I’ve been an advocate in health care for a long time. I first realized the care was being eroded from health care when I was a student nurse at the tender age of 17. (Spoiler alert, I did not finish my nursing education, got a degree in English instead, but always remained committed to health care in non-clinical roles).
This makes me wise as well as old.
I’ve been struggling to make a living speaking, writing and consulting as a patient advocate for a long time. I'm an author now that I've written two books. Since the beginning of COVID, patient engagement has become increasingly professionalized, with contracts and positions tailored not for people with lived experience, but instead for clinicians and people with graduate degrees.
Recently a hospital - that I had considered a champion in hiring people with lived experience - demanded their staff work full-time and no longer offer part-time positions. Posting full-time positions is a sure-fire way to rid yourself of those pesky people lived experience, as we often need flexible work environments because we are active patients and caregivers.
The truth is that health care visionaries in the world of patient engagement are rare, so the market for people with lived experience is limited. I'm fortunate to have exceptional clients who believe in the value of hiring a person who has lived experience to advise them on their engagement work. I would love to work more in this area and wish my clients weren't so unique.I also do a fair amount of unpaid work, but unpaid work doesn't pay for my groceries, so I own a creative health communications agency with my partner Mike Waddingham at Bird Comm.
Can you imagine a world where patient-friendly, part-time, flexible contract and staff work was offered by health organizations? Where people with lived experience were treated as experts? Where peers ran patient engagement + experience programs? Where power wasn't doled out according to degrees, but by wisdom? Where stories were seen as evidence?
If you can’t make a living in engagement work, this is because the market for our services is small (and shrinking). It isn’t a personal failure. We can’t force people to value the lived experience. We can’t change executive compensation so it’s attached to meaningful patient engagement. We don’t have the power to mandate engagement in health care. I no longer sell people on the patient voice. If they don’t believe in it as demonstrated through their actions, I don’t bother.

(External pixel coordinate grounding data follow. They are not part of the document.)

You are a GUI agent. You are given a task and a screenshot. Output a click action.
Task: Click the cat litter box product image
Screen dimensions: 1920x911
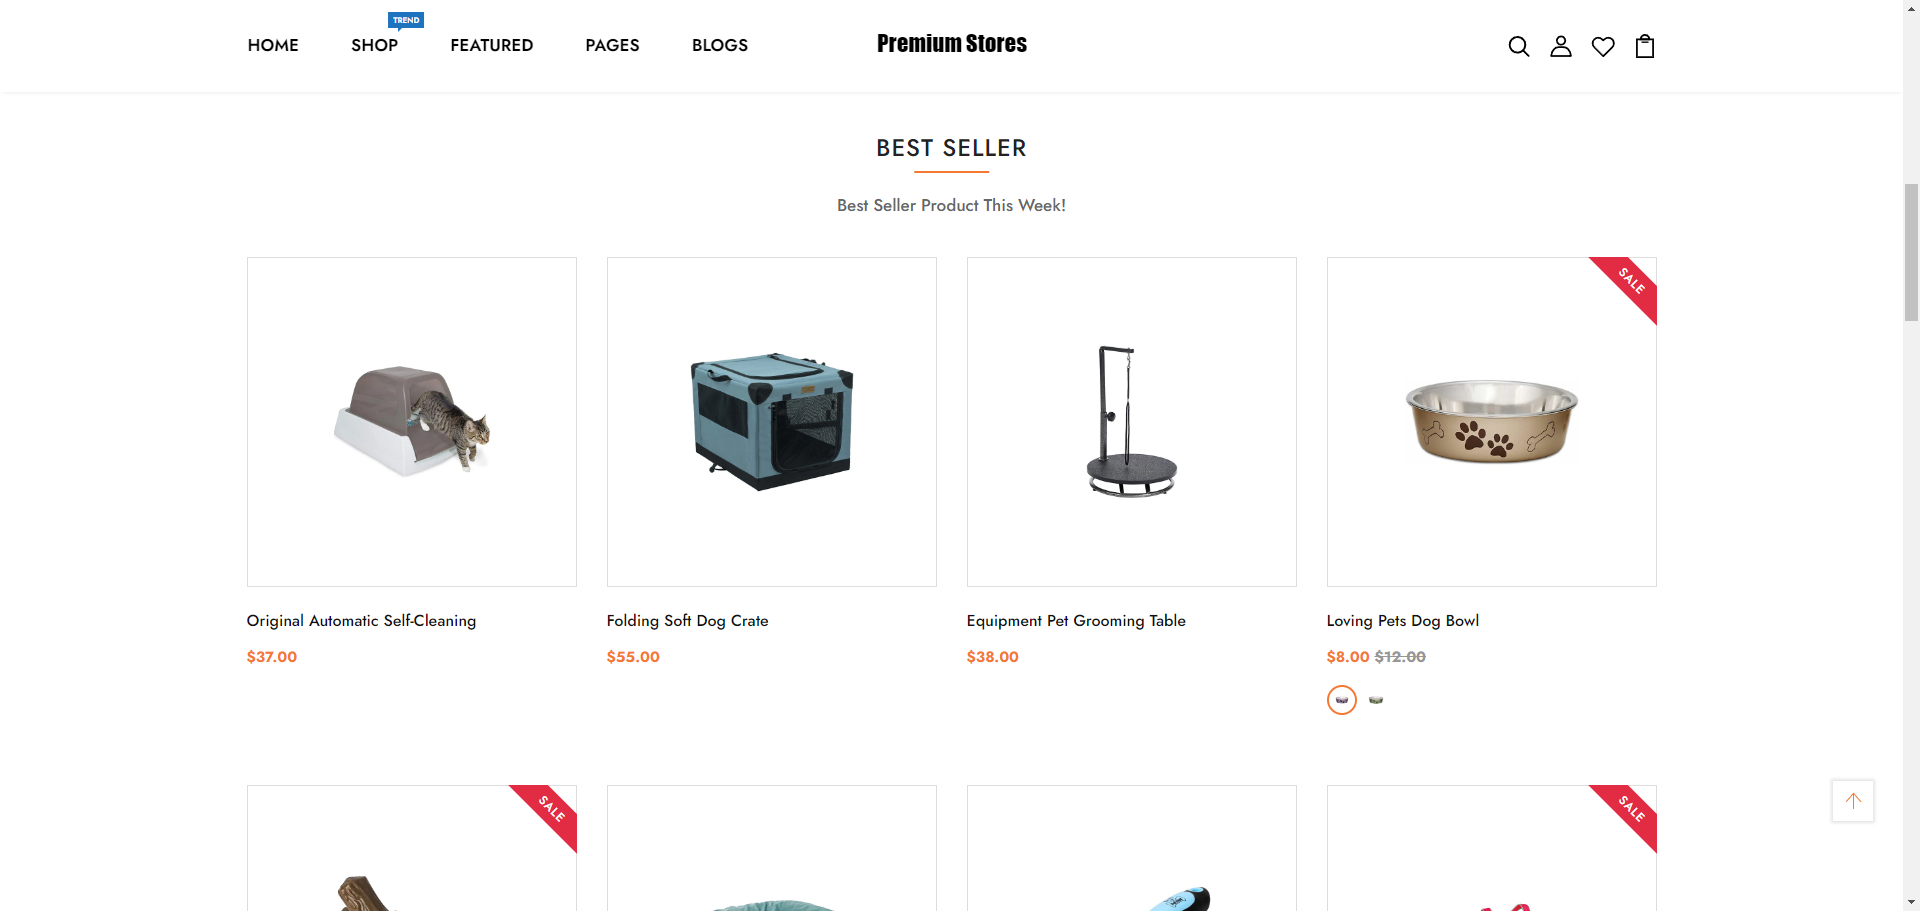[411, 421]
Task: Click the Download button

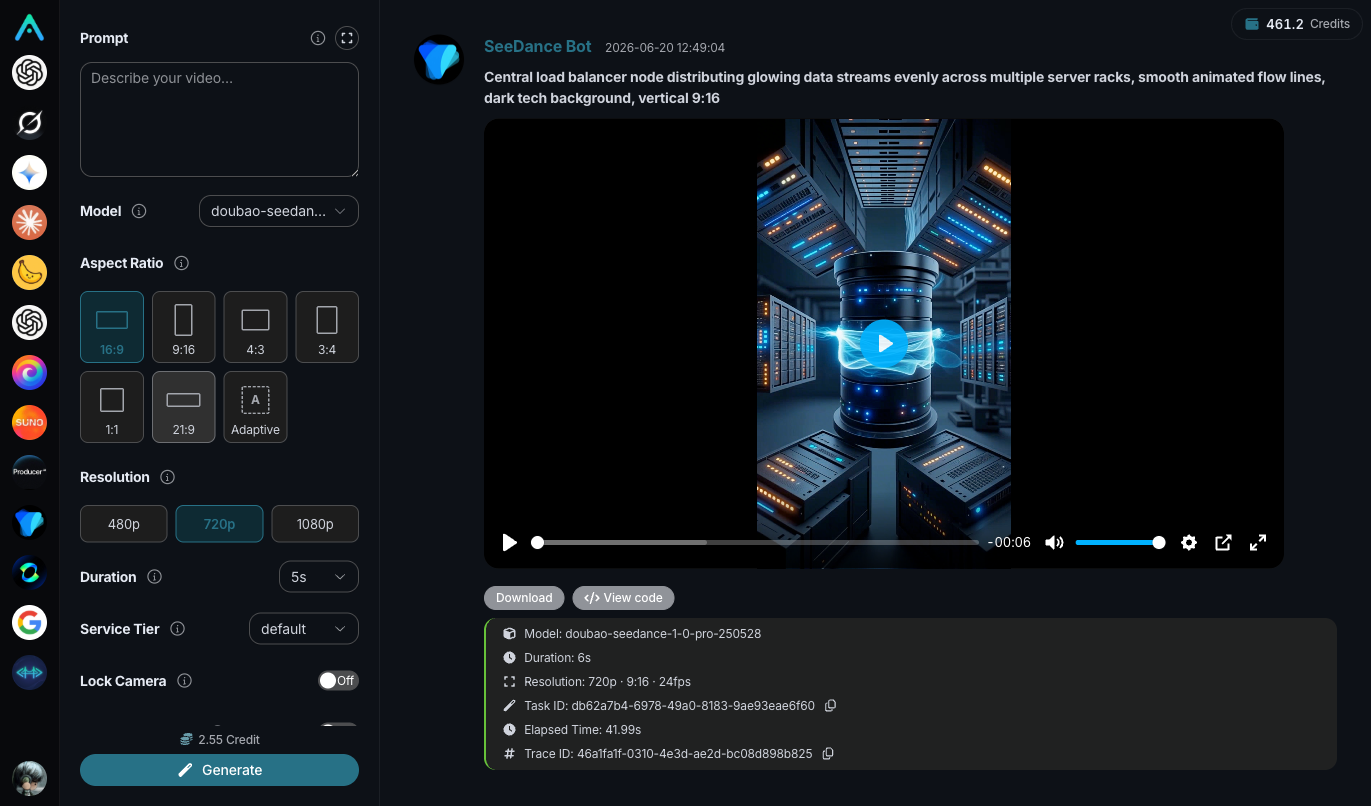Action: (524, 598)
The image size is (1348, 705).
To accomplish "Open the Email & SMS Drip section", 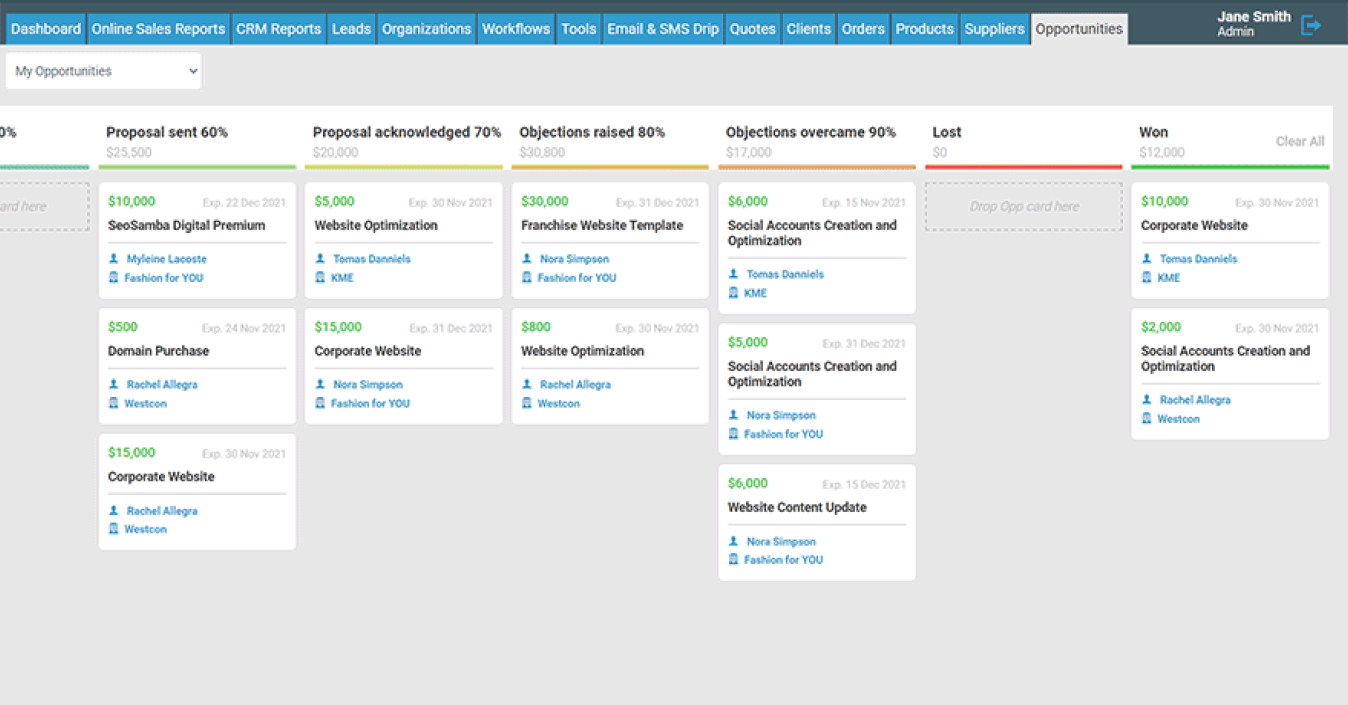I will coord(663,28).
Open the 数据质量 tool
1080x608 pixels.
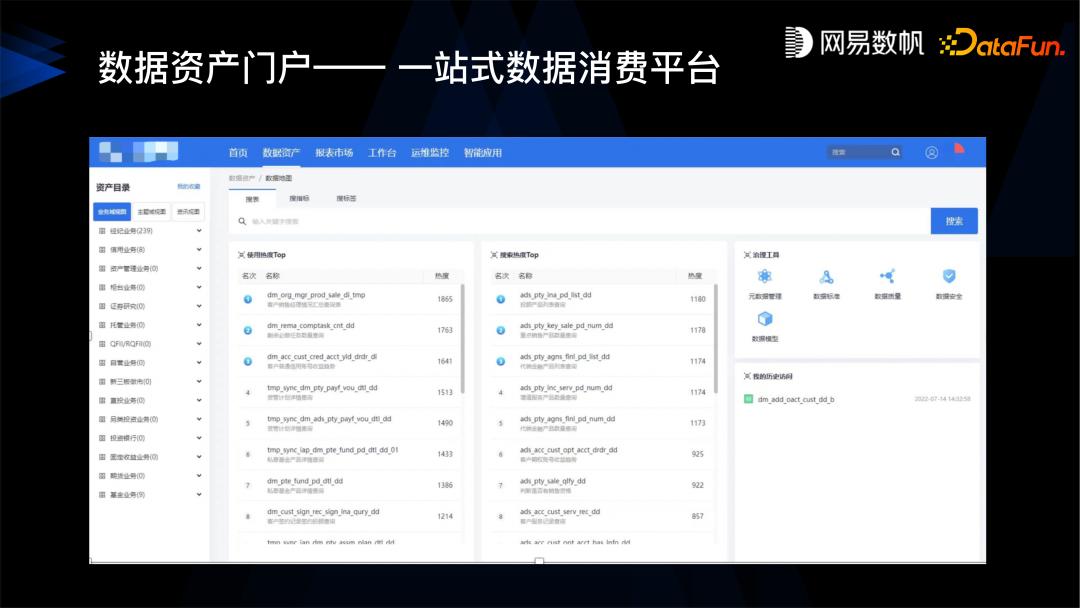coord(886,276)
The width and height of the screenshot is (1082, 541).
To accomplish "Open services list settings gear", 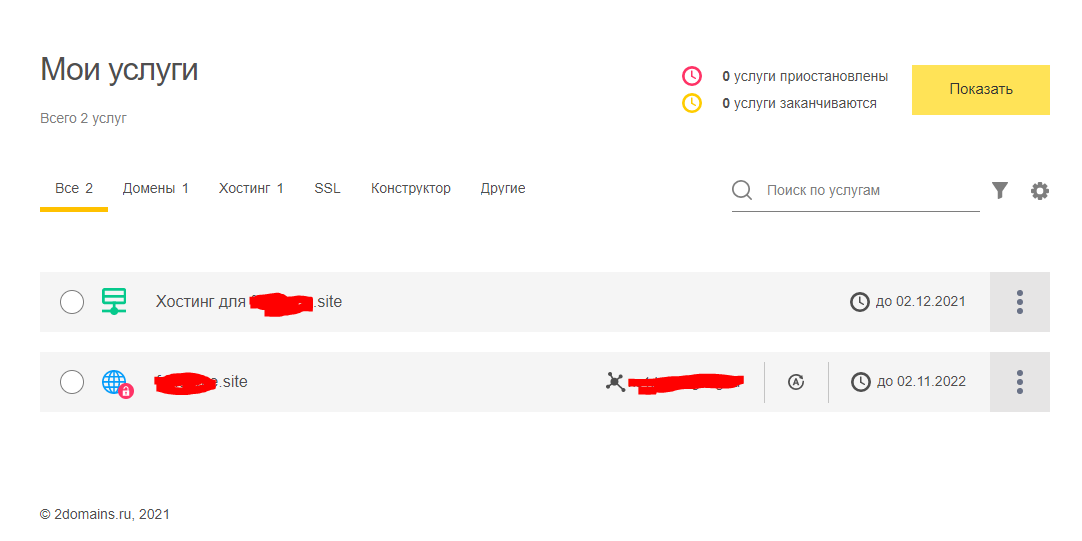I will coord(1040,191).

What does meaningful engagement look like in action? Avoiding tokenism by being open to co-authoring and co-presenting with patients. Offering compensation to people without them having to ask. Treating patients respectfully before, during and after engagements. Considering constructive feedback without getting defensive -- and then using it to improve the quality of your engagement work.
Alas, as patients rabble-rousing for a brighter future in health care, we can only meet organizations where they are at, not where we want them to be. I’m forever quoting the Serenity Prayer in my work. What is actually in your control?
Here are six calls to action for you, the health care advocate, that you can start on now:
1. Stop accepting engagements unless you are fairly compensated.
2. Boycott orgs who treat patients poorly. If you work with folks who don’t treat you respectfully – and yes, you get to define what respectful means to you - consider that a red flag and leave.
3. Talk to each other about crappy organizations (see #2). Name names. Stop keeping health care’s dark secrets.
4. Have each other’s backs. Recommend each other for work. Don’t hoover up all the work for yourself. Don’t be mean to other advocates. Be gracious instead.
5. Have a clear call to action about the change you want to see in the health care world. For me, it has always been humanity in health care for all. Beat on your drum in whatever way that looks like to you. I beat on my drum through writing because that’s my thing.
6. Organize. Join existing patient groups. Show up to educational events. Seek support groups so you aren’t so alone. If you have the resources and the energy, create your own group or non-profit.
Despite my weariness, I haven’t given up. I’m disillusioned but I am still going because this is my life’s work.
In 2025, I commit to telling the truth about the reality of being a patient advocate. I hope you will join me in reimagining a brave world that values lived experience. There’s room for all of us around our collective kitchen table.